More than 3.9 million veterans and survivors are expected to receive compensation benefits in 2013, including veterans' disability compensation and dependency and indemnity compensation for spouses and children.
The increase would mean an additional $500 in benefits for veterans and their families next year, according to the bill's sponsor, Sen. Jon Tester (D-Mont.).
"Particularly in this difficult economy, our veterans deserve a boost in their benefits to help make ends meet," Sen. Patty Murray (D-Wash.), chairman of the Senate Veterans' Affairs Committee, said in a statement. "I am so glad we were finally able to move forward with passage of this bill. Caring for our nation's veterans should never be a partisan issue."
In September, Murray said the traditionally noncontroversial bill had been blocked by a Senate Republican who was not identified. Under Senate rules requiring unanimous consent, a single senator can block legislation by privately placing a hold on the bill.
After Murray complained Sept. 27, Senate Republicans reported that the bill had been cleared. But by then, the Senate had gone into recess until its return this week.
At the time, the Department of Veterans Affairs warned that in order for VA to pay the December cost-of-living adjustment on Jan. 1, Congress would have to pass the COLA by Nov. 13.

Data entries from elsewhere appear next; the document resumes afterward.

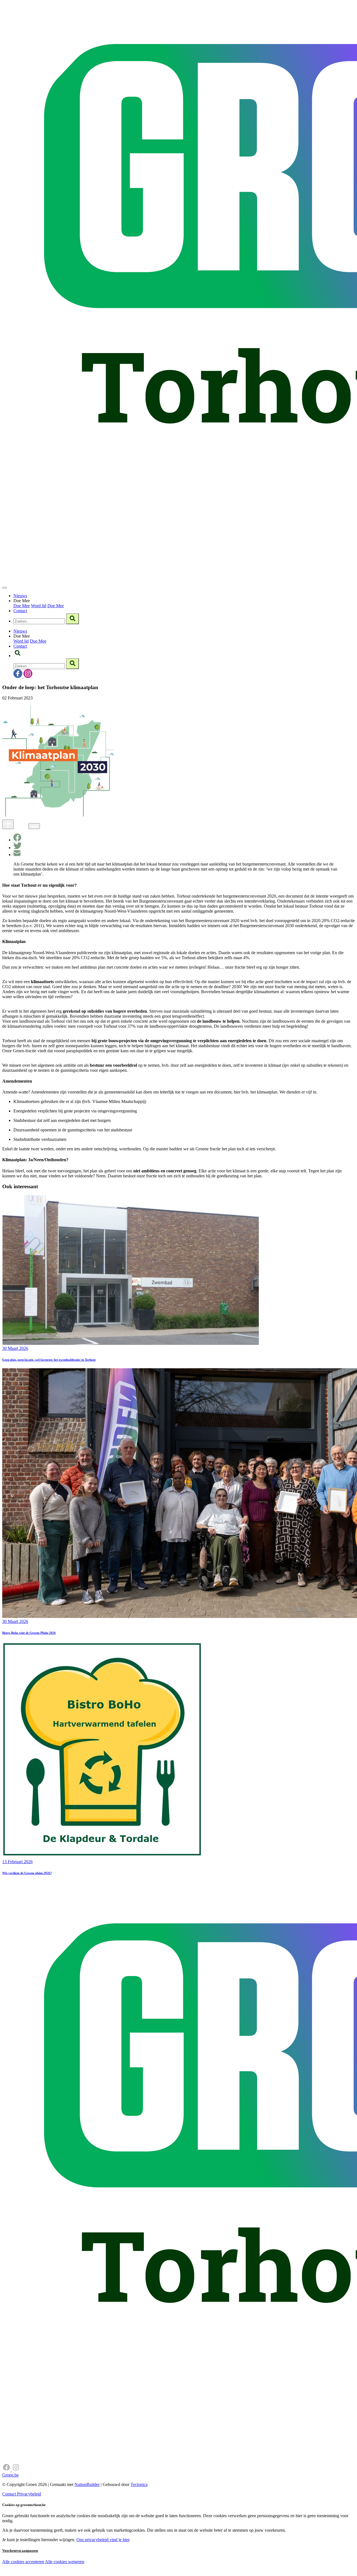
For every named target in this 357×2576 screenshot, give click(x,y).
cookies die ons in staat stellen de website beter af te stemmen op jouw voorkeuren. (100, 2573)
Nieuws (20, 595)
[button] (17, 655)
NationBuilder (87, 2484)
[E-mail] (17, 854)
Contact (20, 610)
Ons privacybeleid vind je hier (102, 2539)
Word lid (38, 605)
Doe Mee (21, 605)
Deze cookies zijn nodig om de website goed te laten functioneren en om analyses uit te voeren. (115, 2562)
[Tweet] (17, 847)
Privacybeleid (29, 2494)
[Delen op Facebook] (17, 839)
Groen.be (10, 2475)
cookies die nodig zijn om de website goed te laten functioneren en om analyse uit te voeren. (123, 2567)
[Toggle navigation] (4, 588)
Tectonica (139, 2484)
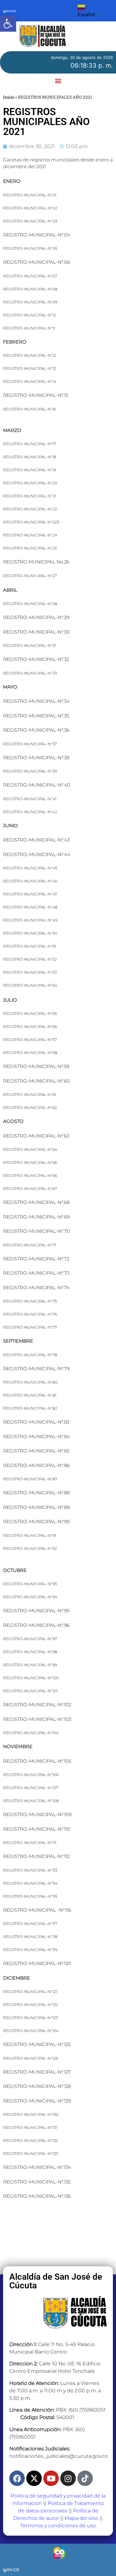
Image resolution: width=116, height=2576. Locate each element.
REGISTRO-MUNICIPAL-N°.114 (30, 1883)
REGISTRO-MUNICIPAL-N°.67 (30, 1188)
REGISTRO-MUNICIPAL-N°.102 (37, 1705)
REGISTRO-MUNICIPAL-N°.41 (29, 799)
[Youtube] (51, 2478)
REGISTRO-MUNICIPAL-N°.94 (30, 1597)
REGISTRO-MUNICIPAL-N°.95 (36, 1610)
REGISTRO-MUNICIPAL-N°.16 (29, 409)
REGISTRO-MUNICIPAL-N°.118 (30, 1936)
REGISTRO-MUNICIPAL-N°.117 (30, 1923)
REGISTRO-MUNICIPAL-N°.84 (36, 1436)
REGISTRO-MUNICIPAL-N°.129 (37, 2101)
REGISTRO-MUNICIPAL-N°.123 (30, 2017)
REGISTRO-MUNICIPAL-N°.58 (30, 1052)
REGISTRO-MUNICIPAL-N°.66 (30, 1175)
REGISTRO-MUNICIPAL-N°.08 (30, 289)
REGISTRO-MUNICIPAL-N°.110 (36, 1829)
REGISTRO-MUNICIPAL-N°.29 (36, 617)
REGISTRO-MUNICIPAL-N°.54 (30, 985)
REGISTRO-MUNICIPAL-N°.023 (31, 522)
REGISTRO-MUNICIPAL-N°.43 (36, 840)
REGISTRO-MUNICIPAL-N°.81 (29, 1395)
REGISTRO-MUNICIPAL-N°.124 (30, 2030)
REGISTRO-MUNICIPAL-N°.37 (30, 744)
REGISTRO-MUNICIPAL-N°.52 (30, 959)
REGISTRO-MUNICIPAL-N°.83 (36, 1422)
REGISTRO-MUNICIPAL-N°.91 (29, 1535)
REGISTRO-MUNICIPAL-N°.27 (30, 575)
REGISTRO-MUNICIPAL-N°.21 (29, 496)
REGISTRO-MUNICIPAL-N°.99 (30, 1665)
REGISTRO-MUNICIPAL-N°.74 (36, 1287)
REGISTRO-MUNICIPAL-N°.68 (36, 1202)
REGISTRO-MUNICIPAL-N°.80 (30, 1382)
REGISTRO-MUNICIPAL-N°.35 (36, 716)
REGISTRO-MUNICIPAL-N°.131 (30, 2127)
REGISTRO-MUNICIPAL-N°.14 (29, 381)
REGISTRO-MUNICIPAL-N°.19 (29, 470)
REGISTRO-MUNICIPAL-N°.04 (36, 235)
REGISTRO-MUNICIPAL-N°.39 (30, 771)
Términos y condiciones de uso (58, 2526)
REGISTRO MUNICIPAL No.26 (36, 562)
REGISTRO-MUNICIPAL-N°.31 (29, 645)
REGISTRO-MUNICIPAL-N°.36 (36, 730)
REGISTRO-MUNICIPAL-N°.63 (36, 1136)
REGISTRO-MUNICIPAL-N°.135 (37, 2182)
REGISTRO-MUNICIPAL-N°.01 (29, 195)
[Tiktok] (85, 2478)
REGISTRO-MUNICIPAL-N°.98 (30, 1651)
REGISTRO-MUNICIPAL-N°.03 (30, 221)
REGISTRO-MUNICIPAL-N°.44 (36, 854)
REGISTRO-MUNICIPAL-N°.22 (30, 509)
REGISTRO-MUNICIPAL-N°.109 (37, 1814)
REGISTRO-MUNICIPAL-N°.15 (35, 395)
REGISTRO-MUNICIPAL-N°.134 (37, 2167)
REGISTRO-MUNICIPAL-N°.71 (29, 1245)
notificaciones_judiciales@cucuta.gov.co (58, 2456)
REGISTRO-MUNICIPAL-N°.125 (37, 2044)
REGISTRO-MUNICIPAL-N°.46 (30, 881)
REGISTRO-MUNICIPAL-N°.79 (36, 1368)
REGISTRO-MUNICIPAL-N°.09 (30, 302)
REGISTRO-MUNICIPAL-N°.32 (36, 659)
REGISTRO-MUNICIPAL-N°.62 (30, 1107)
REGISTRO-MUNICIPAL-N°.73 (36, 1273)
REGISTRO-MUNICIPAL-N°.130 (30, 2114)
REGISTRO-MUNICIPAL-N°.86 (36, 1465)
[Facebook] (17, 2478)
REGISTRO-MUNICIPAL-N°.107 (30, 1787)
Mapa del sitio (81, 2518)
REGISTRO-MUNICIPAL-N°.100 (31, 1678)
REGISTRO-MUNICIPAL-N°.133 (30, 2153)
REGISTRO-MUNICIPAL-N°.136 (37, 2196)
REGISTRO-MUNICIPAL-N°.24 (30, 535)
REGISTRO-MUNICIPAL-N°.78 (30, 1355)
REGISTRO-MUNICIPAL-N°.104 (31, 1732)
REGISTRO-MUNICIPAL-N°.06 (36, 262)
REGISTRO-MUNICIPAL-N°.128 (37, 2086)
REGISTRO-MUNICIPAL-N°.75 (30, 1301)
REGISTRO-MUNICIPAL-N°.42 (30, 812)
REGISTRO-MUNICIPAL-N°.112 (36, 1856)
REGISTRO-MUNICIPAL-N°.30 (36, 632)
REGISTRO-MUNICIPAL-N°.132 (30, 2140)
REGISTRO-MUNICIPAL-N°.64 (30, 1149)
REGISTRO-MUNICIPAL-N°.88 (36, 1493)
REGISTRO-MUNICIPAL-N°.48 (30, 907)
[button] (8, 24)
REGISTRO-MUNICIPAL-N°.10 (29, 315)
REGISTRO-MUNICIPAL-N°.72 (36, 1259)
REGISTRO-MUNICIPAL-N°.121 (30, 1991)
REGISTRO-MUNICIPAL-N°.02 (30, 208)
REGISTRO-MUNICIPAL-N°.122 (30, 2004)
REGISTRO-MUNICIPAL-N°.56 (30, 1026)
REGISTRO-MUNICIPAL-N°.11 (29, 328)
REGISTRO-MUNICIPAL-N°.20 (30, 483)
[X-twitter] (34, 2478)
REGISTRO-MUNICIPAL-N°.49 (30, 920)
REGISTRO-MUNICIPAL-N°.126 (30, 2058)
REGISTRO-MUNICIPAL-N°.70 (36, 1231)
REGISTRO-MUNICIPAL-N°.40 (36, 785)
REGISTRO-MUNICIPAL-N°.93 (30, 1584)
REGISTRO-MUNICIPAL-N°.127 (37, 2072)
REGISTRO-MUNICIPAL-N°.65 (30, 1162)
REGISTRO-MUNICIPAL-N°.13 (29, 368)
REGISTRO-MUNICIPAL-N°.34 (36, 701)
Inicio (8, 97)
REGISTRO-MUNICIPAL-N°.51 (29, 946)
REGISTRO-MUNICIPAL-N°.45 (30, 868)
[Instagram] (68, 2478)
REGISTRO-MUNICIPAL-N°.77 (30, 1327)
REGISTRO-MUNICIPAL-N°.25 (30, 548)
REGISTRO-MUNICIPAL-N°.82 (30, 1408)
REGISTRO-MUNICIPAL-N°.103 (37, 1719)
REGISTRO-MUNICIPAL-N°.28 (30, 603)
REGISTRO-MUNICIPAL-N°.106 (30, 1774)
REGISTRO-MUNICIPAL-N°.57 (30, 1039)
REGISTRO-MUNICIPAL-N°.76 (30, 1314)
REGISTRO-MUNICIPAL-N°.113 (30, 1870)
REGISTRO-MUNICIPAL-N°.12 (29, 355)
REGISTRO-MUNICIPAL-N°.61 (29, 1094)
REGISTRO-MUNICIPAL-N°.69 (36, 1217)
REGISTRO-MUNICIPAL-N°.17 (29, 444)
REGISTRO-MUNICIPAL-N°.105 (37, 1761)
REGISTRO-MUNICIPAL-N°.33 (30, 673)
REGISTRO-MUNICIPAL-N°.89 (36, 1507)
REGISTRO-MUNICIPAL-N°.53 (30, 972)
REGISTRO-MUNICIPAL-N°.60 (36, 1081)
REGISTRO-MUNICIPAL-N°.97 (30, 1638)
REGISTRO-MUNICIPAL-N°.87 (30, 1479)
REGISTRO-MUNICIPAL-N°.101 (30, 1691)
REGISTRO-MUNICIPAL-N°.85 (36, 1451)
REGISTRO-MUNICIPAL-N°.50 (30, 933)
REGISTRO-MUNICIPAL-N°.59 (36, 1066)
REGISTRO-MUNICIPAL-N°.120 (37, 1963)
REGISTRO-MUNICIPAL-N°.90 (36, 1521)
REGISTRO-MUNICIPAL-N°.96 (36, 1625)
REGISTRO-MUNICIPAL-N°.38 (36, 758)
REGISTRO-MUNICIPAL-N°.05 (30, 248)
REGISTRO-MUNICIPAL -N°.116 (37, 1910)
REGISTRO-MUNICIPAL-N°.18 (29, 457)
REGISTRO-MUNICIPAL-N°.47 (30, 894)
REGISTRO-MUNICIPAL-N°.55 (30, 1013)
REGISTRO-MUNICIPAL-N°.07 (30, 276)
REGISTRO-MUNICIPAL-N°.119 (30, 1949)
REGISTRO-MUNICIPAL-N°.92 (30, 1548)
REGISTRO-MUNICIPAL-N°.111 (29, 1842)
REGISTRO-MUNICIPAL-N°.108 (31, 1800)
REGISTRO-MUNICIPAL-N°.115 (30, 1896)
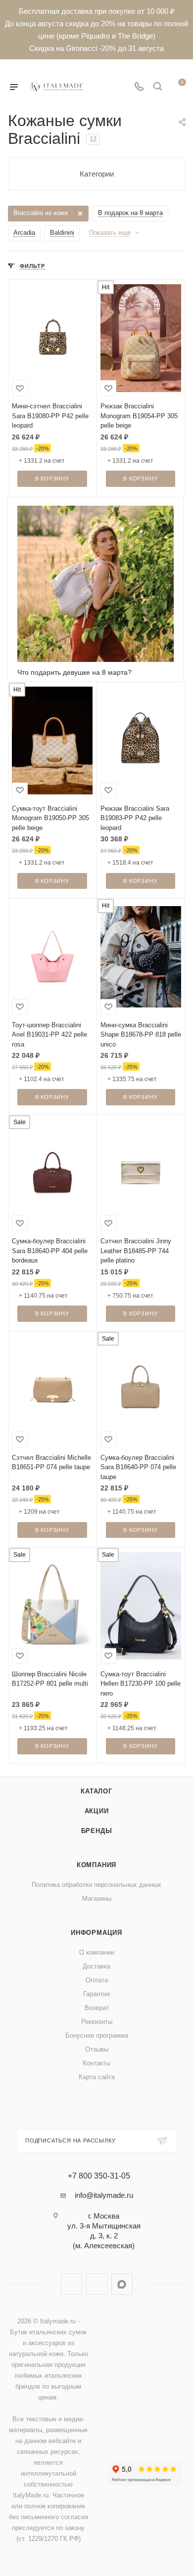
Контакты (96, 2063)
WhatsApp (96, 2284)
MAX (122, 2284)
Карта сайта (97, 2077)
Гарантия (96, 1994)
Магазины (96, 1898)
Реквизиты (96, 2021)
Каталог (96, 1791)
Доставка (96, 1966)
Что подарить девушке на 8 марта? (74, 672)
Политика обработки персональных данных (96, 1884)
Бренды (96, 1830)
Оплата (97, 1980)
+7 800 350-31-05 (99, 2176)
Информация (96, 1932)
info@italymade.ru (104, 2195)
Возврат (97, 2007)
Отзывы (96, 2049)
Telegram (71, 2284)
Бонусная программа (96, 2035)
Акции (97, 1811)
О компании (96, 1952)
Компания (96, 1865)
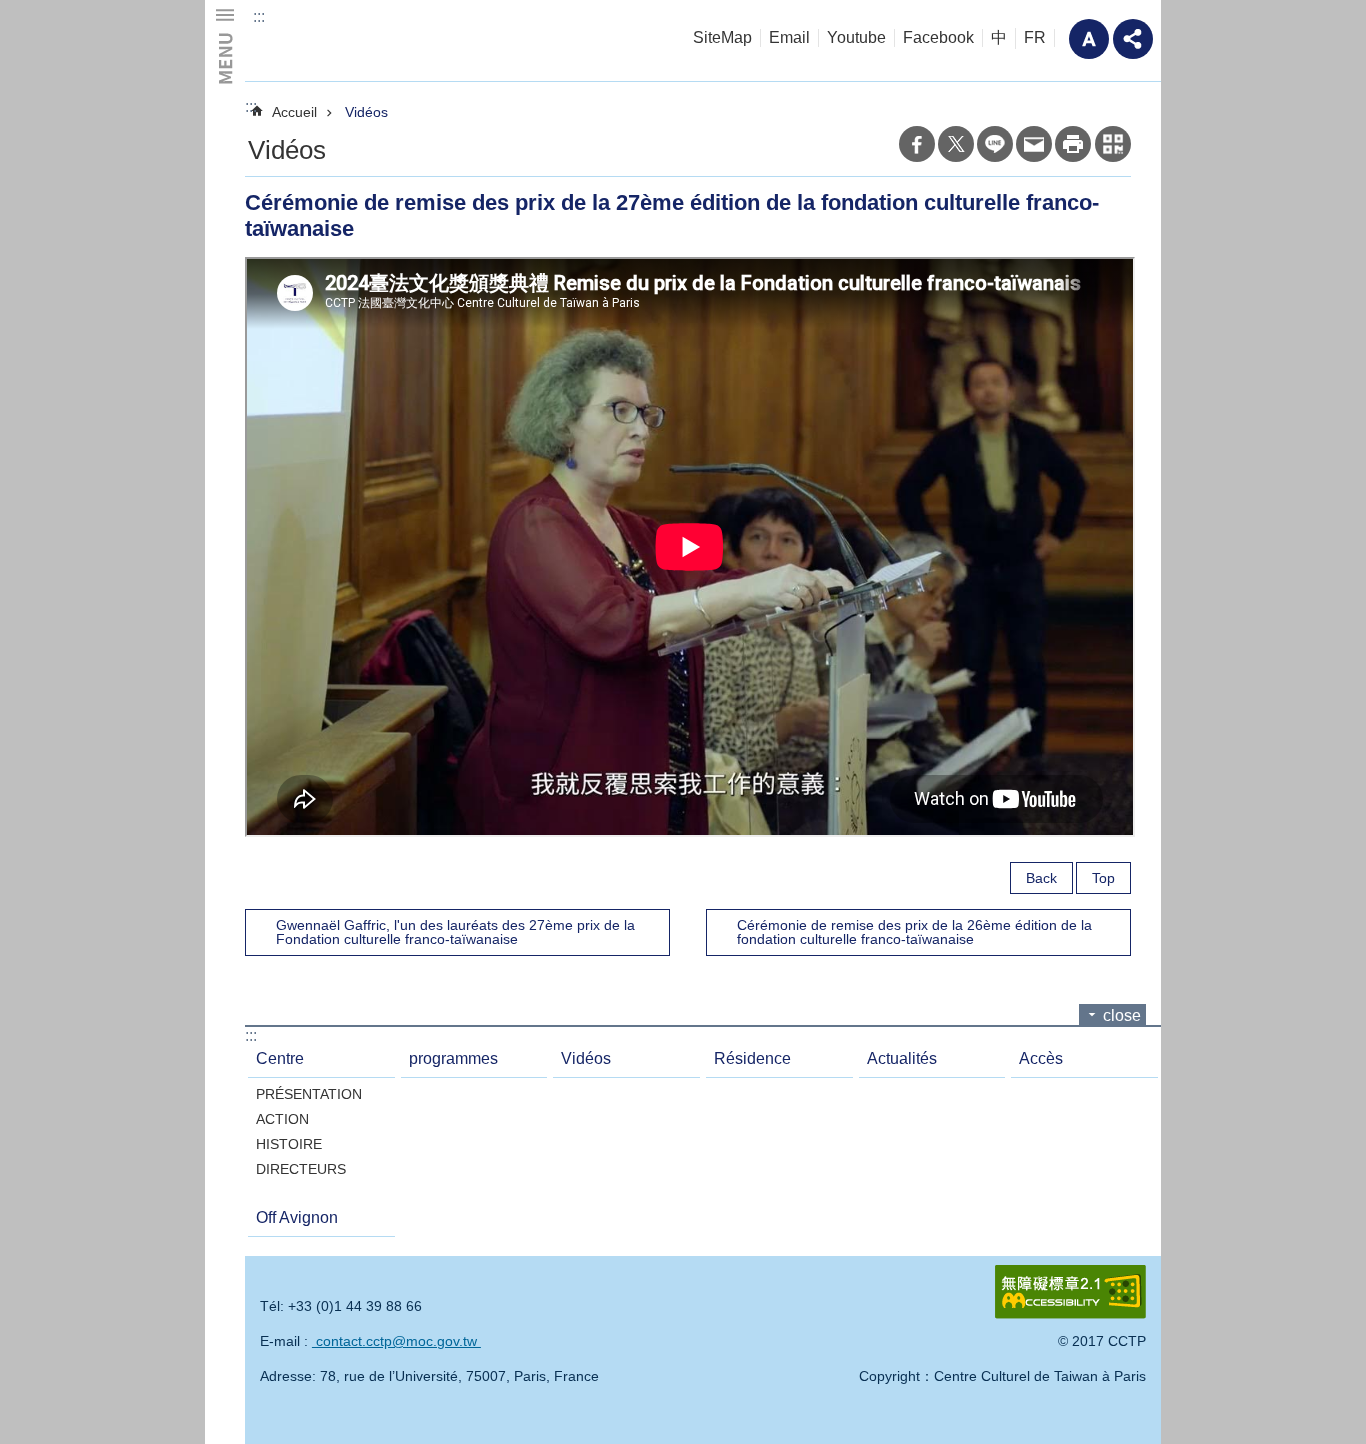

"Should Congress pass the COLA after that date, VA would have to make complex programming changes to the system that could not be accomplished in time to pay the COLA increase on January 1," the VA said in a statement.
With the deadline met by Tuesday's vote, "everything is now on schedule," a VA spokesman said.
"Compensation from the Department of Veterans Affairs is a major source of income for many veterans and their families, so adjusting those payments for inflation is absolutely necessary," Larry A. Polzin, national commander of Disabled American Veterans, said in a statement.